Hi [~vanzin], what is your suggestion of this issue? I'm failed to figure out a 
proper solution to address this issue.

> Properly handle NM failure situation for Spark on Yarn
> ------------------------------------------------------
>
>                 Key: SPARK-12516
>                 URL: https://issues.apache.org/jira/browse/SPARK-12516
>             Project: Spark
>          Issue Type: Bug
>          Components: YARN
>    Affects Versions: 1.6.0
>            Reporter: Saisai Shao
>
> Failure of NodeManager will make all the executors belong to that NM exit 
> silently.
> Currently in the implementation of YarnSchedulerBackend, driver will receive 
> onDisconnect event when executor is lost, which will further ask AM to get 
> the lost reason, AM will hold this query connection until RM report back the 
> status of lost container, and reply back to driver. In the case of NM 
> failure, RM cannot detect this failure immediately until timeout (10 mins by 
> default), so the driver query of lost reason will be timed out (120 seconds), 
> after timed out the executor states in the driver side will be cleaned out, 
> but in the AM side, this states will still be maintained until NM heartbeat 
> timeout.

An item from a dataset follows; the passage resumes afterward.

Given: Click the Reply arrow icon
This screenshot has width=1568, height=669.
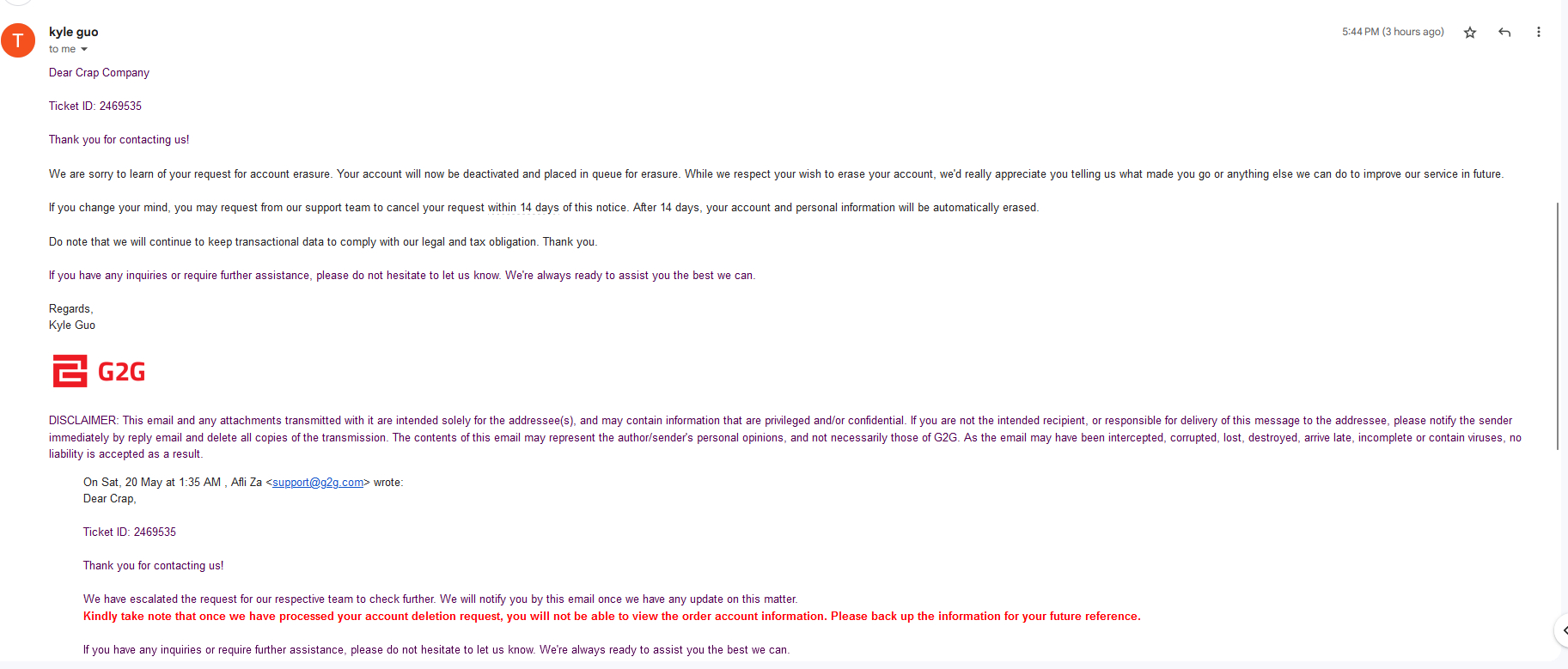Looking at the screenshot, I should click(1504, 32).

So this will potentially introduce some unexpected behaviors:
> ---
> * In the dynamic allocation disabled situation, executor number in the driver 
> side is less than the number in the AM side after timeout (from 120 seconds 
> to 10 minutes), and cannot be ramped up to the expected number until RM 
> detect the failure of NM and make the related containers as complected.
> {quote}
> For example the target executor number is 10, with 5 NMs (each NM has 2 
> executors). So when 1 NM is failed, 2 related executors are lost. After 
> driver side query timeout, the executor number in driver side is 8, but in AM 
> side it is still 10, so AM will not request additional containers until the 
> number in AM reaches to 8 (after 10 minutes).
> {quote}
> ---
> * When dynamic allocation is enabled, the number of target executor is 
> maintained both in the driver and AM side and synced between them. The target 
> executor number will be correct after driver query timeout (120 seconds), but 
> this number is incorrect in the AM side until NM failure is detected (10 
> minutes). In such case the actual executor number is less than the calculated 
> one.
> {quote}
> For example, current target executor number in driver is N, and in AM side is 
> M, so M - N is the lost number.
> When the executor number needs to ramp up to A, so the actual number will be 
> A - (M - N).
> When the executor number needs to bring down to B, so the actual number will 
> be max(0, B - (M - N)). when the actual number of executors is 0, the whole 
> system is hang, will only be recovered if driver request more resources, or 
> after 10 minutes timeout.
> This can be reproduced by running SparkPi example in the yarn-client mode 
> with follow configurations:
> spark.dynamicAllocation.enabled    true
> spark.shuffle.service.enabled      true
> spark.dynamicAllocation.minExecutors 1
> spark.dynamicAllocation.initialExecutors 2
> spark.dynamicAllocation.maxExecutors 3
> In the middle of job, killing one NM which only has executors running.
> {quote}
> ---
> Possbile solutions:
> * Sync the actual executor number from the driver to AM after RPC timeout 
> (120 seconds), also clean the related states in the AM.